Data extracted from a collection.
··········

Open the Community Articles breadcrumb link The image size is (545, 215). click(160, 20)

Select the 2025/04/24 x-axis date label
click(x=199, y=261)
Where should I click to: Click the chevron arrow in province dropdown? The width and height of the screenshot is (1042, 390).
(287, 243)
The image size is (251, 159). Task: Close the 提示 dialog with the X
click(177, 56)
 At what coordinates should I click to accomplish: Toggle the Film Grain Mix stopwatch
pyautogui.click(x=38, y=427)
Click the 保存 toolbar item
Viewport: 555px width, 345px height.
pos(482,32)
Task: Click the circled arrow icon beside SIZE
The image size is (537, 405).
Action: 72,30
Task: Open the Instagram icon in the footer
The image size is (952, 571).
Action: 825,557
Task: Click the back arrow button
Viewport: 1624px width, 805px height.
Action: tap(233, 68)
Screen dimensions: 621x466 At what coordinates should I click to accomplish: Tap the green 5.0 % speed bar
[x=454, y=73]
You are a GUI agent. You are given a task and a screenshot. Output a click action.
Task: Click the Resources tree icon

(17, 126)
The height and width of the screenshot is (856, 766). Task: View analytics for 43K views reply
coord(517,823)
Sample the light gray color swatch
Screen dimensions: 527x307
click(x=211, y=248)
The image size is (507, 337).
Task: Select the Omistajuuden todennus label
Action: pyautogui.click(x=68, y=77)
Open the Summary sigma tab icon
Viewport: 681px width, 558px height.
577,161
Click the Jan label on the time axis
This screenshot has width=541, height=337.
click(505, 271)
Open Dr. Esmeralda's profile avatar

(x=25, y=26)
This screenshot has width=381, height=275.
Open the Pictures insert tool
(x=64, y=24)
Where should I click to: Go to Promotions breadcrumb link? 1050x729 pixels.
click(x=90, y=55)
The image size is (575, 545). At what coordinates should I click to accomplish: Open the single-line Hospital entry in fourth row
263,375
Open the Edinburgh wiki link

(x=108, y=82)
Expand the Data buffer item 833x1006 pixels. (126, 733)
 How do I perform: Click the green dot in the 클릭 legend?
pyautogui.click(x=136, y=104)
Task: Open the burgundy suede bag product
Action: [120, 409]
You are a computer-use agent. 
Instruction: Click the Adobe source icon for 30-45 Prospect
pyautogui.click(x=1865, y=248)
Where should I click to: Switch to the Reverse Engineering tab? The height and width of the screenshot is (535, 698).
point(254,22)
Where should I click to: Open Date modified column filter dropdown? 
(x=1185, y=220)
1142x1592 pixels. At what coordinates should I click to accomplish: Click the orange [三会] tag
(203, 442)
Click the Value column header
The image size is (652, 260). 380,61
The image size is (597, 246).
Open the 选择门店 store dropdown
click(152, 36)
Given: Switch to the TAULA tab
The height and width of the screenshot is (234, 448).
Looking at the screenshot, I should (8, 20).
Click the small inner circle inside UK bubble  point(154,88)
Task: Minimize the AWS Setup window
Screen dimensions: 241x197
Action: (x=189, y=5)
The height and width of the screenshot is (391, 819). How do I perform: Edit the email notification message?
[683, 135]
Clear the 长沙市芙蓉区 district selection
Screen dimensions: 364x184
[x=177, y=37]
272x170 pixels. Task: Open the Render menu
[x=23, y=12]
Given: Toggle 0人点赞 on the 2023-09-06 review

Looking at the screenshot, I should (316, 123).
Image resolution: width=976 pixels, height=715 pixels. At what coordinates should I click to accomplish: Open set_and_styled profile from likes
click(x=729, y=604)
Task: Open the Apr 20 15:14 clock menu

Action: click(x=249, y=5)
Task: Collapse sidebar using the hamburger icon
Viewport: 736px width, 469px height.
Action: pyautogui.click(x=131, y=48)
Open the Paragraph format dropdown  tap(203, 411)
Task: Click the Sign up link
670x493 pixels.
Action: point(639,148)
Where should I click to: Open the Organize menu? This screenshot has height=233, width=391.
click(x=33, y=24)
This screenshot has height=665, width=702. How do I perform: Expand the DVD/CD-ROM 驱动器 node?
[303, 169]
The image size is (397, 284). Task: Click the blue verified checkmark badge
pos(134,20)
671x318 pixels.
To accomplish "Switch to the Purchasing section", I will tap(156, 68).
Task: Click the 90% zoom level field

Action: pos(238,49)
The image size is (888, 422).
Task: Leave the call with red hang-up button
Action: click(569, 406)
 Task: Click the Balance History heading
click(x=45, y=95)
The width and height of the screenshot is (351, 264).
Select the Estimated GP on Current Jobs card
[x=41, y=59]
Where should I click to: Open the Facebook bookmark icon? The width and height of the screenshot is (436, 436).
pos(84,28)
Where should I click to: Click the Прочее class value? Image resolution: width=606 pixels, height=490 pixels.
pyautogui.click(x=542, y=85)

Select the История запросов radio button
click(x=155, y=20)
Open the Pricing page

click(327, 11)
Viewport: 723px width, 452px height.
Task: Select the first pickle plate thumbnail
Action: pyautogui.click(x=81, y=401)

··········

DESCRIPTION OF THE TASK.
Go line by line through the records above and copy each one containing "agent".

RESULT OF THE EXERCISE.
You are a GUI agent. You are given a task and a screenshot. Output a click action.
You are a computer-use agent. 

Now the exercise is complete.